begin

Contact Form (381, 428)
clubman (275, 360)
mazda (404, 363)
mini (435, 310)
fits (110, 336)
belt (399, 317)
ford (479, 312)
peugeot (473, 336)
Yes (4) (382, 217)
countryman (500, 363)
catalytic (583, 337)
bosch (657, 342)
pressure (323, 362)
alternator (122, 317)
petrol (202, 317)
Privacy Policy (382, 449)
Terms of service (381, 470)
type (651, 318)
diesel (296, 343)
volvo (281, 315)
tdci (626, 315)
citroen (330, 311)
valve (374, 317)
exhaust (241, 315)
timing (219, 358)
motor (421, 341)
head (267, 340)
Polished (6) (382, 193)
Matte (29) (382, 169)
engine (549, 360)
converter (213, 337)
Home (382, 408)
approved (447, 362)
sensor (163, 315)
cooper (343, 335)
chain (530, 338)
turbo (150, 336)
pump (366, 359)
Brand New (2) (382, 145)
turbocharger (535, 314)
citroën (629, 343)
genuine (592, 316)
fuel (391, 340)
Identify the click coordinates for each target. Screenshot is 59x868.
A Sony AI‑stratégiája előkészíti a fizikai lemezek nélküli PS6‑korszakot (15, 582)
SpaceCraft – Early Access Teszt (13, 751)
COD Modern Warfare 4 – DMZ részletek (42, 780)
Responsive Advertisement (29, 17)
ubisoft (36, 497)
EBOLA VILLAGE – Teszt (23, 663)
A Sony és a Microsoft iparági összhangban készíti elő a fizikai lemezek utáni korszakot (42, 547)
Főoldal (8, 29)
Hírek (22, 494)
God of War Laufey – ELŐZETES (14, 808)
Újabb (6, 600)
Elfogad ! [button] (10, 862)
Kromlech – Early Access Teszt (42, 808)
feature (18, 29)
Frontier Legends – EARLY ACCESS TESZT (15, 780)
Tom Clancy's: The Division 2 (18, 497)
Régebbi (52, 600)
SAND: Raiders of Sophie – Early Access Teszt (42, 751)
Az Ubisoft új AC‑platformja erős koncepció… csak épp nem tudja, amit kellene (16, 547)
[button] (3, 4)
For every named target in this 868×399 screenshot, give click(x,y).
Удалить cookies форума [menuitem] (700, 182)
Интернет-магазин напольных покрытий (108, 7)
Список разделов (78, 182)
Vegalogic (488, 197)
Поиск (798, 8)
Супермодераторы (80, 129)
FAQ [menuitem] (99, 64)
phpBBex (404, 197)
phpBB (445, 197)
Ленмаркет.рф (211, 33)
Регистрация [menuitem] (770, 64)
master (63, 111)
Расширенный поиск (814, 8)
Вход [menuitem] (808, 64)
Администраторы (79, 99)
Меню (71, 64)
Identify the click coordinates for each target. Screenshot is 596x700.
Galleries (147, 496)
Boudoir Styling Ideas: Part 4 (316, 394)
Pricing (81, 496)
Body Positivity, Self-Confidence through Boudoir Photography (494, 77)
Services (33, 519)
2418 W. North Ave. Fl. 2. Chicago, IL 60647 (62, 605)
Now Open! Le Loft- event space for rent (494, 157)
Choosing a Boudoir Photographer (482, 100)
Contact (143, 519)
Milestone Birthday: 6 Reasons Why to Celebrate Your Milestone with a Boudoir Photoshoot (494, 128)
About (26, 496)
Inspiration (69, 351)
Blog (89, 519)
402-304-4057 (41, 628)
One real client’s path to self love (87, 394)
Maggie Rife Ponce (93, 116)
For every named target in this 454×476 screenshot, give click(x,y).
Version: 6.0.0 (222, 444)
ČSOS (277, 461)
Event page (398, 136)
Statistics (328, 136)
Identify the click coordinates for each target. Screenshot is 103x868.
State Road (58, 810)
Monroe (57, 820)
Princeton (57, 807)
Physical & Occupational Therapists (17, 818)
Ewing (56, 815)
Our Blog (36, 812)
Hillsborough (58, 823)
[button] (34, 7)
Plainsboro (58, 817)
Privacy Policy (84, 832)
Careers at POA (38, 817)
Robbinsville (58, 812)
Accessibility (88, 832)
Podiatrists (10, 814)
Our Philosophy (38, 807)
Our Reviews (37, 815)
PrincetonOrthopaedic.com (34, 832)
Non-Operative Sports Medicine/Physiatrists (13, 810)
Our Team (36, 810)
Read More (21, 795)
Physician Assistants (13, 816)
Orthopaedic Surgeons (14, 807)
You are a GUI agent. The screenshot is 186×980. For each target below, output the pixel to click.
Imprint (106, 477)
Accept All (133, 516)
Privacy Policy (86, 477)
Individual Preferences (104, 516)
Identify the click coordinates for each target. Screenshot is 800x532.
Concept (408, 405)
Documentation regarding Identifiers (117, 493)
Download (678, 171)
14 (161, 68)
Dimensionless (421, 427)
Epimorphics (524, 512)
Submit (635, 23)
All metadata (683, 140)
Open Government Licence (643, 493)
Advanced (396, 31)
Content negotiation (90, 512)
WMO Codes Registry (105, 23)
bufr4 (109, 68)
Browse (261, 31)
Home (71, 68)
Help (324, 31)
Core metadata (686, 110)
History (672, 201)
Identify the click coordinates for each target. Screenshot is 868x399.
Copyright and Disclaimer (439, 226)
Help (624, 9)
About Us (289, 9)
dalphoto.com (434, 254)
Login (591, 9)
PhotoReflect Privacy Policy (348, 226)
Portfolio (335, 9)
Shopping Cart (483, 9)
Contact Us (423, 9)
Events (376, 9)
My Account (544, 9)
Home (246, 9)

end

OBJECTIVE → Copy the lines from the one containing "Privacy Policy (382, 449)" through the one containing "pump (366, 359)", both included, and shift them by adding 55 to every coordinate in the answers.

TASK RESPONSE →
Privacy Policy (437, 504)
Terms of service (436, 525)
type (706, 373)
diesel (351, 398)
volvo (336, 370)
tdci (681, 370)
citroen (385, 366)
valve (429, 372)
exhaust (296, 370)
timing (274, 413)
motor (476, 396)
head (322, 395)
Polished (6) (437, 248)
Matte (29) (437, 224)
engine (604, 415)
converter (268, 392)
Home (437, 463)
approved (502, 417)
sensor (218, 370)
cooper (398, 390)
chain (585, 393)
turbo (205, 391)
pump (421, 414)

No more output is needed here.